In the first session, Daniel Ricciardo set a startling time on the hardest tyre Pirelli has brought here (the soft). His 1min 32.576sec was only 0.3sec slower than Hamilton’s time on the softest tyre brought (the ultra). Given that the soft is by far the most durable tyre – but that it turns out to be unexpectedly competitive over a single lap – it could form a super-valuable part of a team’s race strategy. It means that any of the top-three teams’ cars would be fast enough to use it in Q2 to qualify on – thereby giving themselves a usefully long opening stint, much longer than those cars obliged to use the ultra in Q2 could contemplate.

The significant point here? Hamilton and Vettel have only one set of softs for the whole weekend. Valtteri Bottas and Kimi Räikkönen are slightly better placed with two sets apiece. But Red Bull chose three sets each for Ricciardo and Max Verstappen.

po>Hamilton and Vettel could in theory use their sole set to do a Q2 lap, but this will be the only time they will have driven on this compound all weekend, so it seems a risky proposition.
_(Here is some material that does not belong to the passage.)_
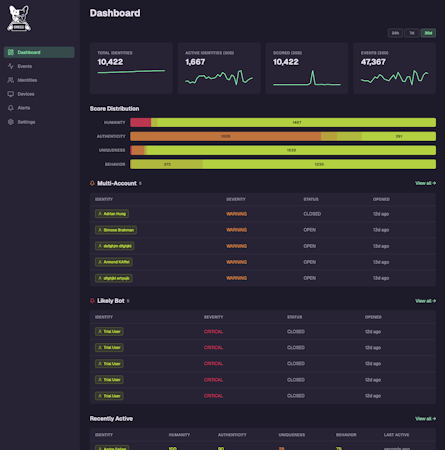
Task: Open Settings via the gear icon
Action: (11, 122)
Raikkonen could try the compound in FP3, ready to use his other set in Q2 – but if Vettel doesn’t use the soft in Q2, that would potentially put Raikkonen on a better race strategy than Ferrari’s title-chaser.


Red Bull has none of these complications and has ample sets for both drivers to practice and then qualify on. 

Let’s assume that Red Bull qualifies on the softs in Q2 but the Mercedes and Ferraris all go for the ultras. How big a strategy advantage would that bring Red Bull? That all depends upon whether a one-stop strategy is still possible if starting on the ultra-soft. If not, then Red Bull’s strategy advantage would be potentially massive and (almost certainly) decisively race-winning. If one-stopping does turn out still to be possible for those starting on the ultra, then Red Bull still potentially has a strategy advantage by being on faster tyres for longer, but not to the extent of buying an extra pitstop’s-worth of time.

On raw single lap pace the Mercedes looks particularly strong on any tyre. Hamilton’s best lap on the ultra was 0.7sec clear of the best of the rest (Ricciardo), but that may have been unrepresentative in that Verstappen and both Ferraris were caught out by the red flags from Sergio Pérez’s Force India losing a wheel just as they were on new ultras. Bottas by this time was already sidelined with his water leak.

Mercedes has confirmed all its cars are fitted here with the new-spec Phase 2 engines, the upgrade that was delayed from Montréal.

So, with the proviso that we haven’t seen the best of Ferrari it looks like this could be a contest between the sheer pace of Mercedes and the tyre usage of Red Bull.